Ripple control in PWM converters

The presentation “Ripple Control of PWM Converters” by Sam Ben-Yaakov explores an alternative approach to controlling pulse-width modulation (PWM) converters by utilizing ripple characteristics rather than average voltage feedback, which is common in traditional control methods. The speaker outlines the fundamental concept of ripple control, where the feedback relies on monitoring peak, valley, or hysteresis values of the ripple in the output voltage, instead of the average voltage. This technique offers advantages such as faster response times, as demonstrated in the presentation with examples of load step responses and AC signal tests.
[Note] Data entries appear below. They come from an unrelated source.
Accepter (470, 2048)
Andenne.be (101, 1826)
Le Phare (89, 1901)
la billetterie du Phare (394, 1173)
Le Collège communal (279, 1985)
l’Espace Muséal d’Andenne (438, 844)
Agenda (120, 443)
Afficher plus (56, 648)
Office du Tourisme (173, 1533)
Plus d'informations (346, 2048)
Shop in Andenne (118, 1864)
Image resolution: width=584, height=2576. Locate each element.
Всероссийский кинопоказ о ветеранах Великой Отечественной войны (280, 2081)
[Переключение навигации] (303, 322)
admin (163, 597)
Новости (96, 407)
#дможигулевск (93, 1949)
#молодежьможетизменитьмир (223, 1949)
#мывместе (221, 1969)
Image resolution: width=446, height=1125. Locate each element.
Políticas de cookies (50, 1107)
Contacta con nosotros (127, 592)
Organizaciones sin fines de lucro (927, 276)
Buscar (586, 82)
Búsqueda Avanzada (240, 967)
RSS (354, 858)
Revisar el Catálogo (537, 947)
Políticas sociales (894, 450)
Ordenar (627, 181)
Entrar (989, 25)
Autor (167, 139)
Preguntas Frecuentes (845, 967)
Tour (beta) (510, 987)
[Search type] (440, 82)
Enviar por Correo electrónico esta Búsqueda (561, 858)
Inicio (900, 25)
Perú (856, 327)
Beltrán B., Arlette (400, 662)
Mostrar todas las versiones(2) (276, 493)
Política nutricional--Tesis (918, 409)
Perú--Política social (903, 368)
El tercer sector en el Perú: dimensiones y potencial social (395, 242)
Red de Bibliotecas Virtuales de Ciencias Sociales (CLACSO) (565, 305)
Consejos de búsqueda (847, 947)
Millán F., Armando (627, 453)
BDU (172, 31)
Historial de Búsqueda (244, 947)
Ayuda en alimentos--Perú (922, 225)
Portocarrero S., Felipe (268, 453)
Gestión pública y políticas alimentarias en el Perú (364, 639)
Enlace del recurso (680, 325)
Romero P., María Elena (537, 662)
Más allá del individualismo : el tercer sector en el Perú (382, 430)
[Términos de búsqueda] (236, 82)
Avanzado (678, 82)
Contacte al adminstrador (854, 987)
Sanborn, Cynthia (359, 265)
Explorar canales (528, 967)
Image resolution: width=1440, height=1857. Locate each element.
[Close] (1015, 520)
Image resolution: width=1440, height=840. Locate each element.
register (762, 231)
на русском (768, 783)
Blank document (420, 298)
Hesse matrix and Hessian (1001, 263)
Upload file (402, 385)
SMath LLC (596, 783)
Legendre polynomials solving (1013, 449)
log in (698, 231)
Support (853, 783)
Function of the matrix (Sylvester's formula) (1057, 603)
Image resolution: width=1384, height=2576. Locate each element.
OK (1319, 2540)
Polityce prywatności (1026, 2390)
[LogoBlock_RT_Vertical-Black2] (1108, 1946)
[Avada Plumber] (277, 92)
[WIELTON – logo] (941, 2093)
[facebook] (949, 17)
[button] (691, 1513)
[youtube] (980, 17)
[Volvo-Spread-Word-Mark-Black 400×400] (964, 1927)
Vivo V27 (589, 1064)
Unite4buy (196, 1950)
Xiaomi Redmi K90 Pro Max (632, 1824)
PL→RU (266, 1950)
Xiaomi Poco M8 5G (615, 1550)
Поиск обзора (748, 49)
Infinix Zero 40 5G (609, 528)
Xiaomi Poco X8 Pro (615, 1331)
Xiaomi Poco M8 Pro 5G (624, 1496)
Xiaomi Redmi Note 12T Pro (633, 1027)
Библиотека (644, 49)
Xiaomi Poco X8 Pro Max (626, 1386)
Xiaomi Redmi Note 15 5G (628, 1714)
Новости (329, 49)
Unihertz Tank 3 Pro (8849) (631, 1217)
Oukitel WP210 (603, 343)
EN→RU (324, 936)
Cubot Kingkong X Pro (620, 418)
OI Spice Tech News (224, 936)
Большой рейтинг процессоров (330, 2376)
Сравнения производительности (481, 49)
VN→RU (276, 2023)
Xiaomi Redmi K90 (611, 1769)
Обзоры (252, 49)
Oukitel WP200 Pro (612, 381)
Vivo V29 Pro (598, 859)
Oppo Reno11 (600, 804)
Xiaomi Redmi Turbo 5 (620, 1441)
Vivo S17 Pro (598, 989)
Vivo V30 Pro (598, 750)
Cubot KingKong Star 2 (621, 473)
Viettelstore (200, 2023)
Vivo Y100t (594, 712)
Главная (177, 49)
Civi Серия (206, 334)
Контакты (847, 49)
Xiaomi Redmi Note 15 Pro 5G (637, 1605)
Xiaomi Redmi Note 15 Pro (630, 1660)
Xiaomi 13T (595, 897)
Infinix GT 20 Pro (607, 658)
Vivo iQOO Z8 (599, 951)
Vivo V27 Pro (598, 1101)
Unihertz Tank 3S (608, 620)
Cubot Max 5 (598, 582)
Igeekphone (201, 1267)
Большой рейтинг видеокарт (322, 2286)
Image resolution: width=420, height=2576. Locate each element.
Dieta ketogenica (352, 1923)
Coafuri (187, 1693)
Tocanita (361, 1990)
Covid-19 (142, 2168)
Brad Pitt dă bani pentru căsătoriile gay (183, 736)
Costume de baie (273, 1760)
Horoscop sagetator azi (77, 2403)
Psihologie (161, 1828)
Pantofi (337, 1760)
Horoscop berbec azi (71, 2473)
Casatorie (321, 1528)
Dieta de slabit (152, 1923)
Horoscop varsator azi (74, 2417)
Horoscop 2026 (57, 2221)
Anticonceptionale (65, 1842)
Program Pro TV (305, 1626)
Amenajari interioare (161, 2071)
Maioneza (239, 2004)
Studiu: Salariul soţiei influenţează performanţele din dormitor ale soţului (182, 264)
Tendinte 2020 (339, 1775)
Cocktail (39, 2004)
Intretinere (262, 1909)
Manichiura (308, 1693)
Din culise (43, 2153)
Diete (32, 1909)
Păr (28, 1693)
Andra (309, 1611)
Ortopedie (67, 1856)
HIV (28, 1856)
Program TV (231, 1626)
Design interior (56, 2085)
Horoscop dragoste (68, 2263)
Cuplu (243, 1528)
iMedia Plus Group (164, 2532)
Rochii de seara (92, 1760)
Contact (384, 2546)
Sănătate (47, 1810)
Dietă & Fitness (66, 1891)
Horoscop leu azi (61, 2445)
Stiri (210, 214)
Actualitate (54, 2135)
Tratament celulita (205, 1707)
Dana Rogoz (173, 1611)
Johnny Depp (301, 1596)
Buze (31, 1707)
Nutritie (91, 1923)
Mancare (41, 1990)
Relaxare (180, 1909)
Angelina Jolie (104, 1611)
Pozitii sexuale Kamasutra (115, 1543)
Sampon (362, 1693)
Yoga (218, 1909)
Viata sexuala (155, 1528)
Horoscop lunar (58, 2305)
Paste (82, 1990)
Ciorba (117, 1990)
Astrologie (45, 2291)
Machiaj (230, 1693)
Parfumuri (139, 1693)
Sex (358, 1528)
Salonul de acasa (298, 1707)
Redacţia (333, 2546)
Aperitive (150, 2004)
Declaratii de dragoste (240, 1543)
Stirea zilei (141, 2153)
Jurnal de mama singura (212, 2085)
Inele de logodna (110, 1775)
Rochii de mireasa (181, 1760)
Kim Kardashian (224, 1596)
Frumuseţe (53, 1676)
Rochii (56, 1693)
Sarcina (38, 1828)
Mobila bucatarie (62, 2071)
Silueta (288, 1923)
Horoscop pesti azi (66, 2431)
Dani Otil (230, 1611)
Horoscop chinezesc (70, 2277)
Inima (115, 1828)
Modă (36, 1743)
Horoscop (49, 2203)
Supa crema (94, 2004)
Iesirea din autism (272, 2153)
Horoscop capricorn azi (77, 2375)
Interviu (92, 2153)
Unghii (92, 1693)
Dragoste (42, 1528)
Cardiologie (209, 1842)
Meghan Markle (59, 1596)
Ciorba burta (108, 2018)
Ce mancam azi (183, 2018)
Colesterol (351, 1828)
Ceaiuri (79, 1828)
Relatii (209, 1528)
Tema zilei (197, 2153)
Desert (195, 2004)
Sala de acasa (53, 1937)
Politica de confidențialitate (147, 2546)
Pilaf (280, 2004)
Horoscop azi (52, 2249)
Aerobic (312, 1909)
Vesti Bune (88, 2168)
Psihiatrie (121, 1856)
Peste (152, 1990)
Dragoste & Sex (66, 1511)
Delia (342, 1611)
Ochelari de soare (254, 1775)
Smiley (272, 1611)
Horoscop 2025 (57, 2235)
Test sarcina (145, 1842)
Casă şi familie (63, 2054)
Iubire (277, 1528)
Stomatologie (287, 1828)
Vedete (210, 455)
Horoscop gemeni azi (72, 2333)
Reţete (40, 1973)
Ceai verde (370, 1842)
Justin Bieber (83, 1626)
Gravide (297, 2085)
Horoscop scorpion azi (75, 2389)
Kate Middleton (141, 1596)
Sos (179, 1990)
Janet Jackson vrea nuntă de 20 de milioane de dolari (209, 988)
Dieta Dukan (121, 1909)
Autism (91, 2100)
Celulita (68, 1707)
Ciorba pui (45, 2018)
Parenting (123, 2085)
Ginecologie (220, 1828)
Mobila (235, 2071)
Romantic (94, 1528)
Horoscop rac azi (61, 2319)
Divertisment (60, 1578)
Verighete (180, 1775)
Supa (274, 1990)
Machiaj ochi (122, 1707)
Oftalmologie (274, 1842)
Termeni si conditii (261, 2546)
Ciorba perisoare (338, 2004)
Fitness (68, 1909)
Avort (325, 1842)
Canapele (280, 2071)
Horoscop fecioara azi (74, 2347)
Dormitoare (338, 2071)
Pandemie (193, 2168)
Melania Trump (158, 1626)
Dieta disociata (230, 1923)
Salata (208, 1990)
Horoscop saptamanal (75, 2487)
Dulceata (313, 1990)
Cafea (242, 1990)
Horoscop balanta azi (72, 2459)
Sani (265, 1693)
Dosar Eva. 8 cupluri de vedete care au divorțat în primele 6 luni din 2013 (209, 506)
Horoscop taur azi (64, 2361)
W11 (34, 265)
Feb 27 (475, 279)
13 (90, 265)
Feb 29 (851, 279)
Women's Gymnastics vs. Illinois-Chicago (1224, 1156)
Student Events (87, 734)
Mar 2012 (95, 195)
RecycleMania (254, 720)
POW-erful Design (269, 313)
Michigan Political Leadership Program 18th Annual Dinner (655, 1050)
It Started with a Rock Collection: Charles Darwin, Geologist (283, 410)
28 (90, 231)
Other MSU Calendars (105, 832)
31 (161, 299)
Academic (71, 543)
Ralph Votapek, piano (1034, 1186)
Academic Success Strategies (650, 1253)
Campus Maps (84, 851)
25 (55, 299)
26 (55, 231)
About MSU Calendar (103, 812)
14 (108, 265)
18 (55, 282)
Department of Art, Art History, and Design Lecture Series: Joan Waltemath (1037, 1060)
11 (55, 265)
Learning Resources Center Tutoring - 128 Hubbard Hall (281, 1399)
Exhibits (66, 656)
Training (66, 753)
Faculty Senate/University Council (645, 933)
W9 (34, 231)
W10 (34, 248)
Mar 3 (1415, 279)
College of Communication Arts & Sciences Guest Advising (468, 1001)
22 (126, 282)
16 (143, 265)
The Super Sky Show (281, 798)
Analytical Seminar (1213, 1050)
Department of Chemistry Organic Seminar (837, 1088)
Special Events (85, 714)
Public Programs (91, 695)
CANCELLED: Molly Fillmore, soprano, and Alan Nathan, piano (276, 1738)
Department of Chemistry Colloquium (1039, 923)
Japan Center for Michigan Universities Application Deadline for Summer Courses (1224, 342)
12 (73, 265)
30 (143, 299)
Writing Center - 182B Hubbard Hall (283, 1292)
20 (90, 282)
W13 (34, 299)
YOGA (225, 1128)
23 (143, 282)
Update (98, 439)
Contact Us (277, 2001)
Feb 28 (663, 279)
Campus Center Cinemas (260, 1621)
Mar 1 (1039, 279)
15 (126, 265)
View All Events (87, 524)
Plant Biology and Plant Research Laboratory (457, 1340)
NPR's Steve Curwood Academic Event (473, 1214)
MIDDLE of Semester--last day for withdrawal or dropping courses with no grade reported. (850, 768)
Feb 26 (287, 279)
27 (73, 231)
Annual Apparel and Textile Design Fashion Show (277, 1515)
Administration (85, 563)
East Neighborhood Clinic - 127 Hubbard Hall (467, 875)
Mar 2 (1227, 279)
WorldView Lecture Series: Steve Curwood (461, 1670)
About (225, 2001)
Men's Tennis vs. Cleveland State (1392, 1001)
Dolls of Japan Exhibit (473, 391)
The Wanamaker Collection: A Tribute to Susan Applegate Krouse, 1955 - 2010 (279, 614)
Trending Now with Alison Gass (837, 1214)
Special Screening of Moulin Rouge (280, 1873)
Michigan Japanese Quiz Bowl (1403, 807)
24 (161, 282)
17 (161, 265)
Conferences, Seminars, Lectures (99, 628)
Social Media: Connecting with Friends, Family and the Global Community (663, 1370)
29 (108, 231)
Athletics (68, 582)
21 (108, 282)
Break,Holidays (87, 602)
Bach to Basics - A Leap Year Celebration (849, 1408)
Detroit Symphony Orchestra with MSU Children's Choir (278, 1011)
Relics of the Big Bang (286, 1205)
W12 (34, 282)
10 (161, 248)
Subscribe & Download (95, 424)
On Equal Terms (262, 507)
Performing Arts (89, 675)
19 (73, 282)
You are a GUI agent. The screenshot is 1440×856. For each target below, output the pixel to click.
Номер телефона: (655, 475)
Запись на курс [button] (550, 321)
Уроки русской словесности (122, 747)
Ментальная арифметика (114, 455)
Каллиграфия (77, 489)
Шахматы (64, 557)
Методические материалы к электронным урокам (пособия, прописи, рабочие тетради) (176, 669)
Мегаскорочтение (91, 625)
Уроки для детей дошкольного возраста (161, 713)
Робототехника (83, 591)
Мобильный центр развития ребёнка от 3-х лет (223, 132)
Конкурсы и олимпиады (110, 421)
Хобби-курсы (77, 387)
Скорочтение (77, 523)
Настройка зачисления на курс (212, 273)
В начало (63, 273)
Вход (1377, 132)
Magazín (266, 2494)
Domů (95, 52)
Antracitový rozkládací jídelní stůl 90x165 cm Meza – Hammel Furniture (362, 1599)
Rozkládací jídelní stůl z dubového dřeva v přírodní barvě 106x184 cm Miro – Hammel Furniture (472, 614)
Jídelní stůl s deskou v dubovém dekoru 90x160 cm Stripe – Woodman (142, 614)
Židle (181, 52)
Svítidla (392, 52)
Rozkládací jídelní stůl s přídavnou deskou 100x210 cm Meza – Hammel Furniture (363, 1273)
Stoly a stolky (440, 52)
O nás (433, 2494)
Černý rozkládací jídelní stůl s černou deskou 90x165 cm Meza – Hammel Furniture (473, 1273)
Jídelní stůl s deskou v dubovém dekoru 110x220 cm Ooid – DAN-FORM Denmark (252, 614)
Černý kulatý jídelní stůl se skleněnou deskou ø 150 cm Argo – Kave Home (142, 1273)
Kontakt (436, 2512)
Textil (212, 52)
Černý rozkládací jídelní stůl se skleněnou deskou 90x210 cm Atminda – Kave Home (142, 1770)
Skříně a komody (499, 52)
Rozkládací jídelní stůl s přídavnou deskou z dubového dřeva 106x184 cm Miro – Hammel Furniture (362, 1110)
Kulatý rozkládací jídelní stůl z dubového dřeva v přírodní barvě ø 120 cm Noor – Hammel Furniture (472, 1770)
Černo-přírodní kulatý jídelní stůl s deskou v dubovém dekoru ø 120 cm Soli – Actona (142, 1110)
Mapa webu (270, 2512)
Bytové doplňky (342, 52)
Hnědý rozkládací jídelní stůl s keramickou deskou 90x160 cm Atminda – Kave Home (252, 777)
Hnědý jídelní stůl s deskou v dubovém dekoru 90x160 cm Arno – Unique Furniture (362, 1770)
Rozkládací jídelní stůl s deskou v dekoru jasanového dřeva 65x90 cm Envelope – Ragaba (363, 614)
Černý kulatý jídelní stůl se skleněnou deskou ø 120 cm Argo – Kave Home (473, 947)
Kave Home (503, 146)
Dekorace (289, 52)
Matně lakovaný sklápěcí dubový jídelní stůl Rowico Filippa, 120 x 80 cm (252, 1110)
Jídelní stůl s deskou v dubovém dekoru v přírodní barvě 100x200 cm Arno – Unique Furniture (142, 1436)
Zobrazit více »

The concept is explained using a synchronous buck converter circuit, where the ripple created by the equivalent series resistance (ESR) of the capacitor is compared to a reference voltage. The presentation also touches on challenges like subharmonic oscillations at high duty cycles, which can be mitigated with slope compensation. However, this approach may slightly shift the average output voltage, which can be corrected by adding a feedback loop for the DC component.

To further improve the design, the presenter introduces techniques to reduce the dependence on high ESR capacitors, such as injecting an artificial ripple using additional circuitry. This method allows for precise ripple control even with low-ESR capacitors, resulting in smoother output with minimal ripple. The presentation emphasizes that ripple control mimics aspects of peak current mode control by indirectly monitoring inductor current through the ripple voltage. The educational session highlights the strengths and practical considerations of ripple control, which is employed in various commercial PWM controllers. With illustrative simulations and practical insights, the presentation provides an in-depth look at the mechanism and potential applications of this advanced control method in power electronics.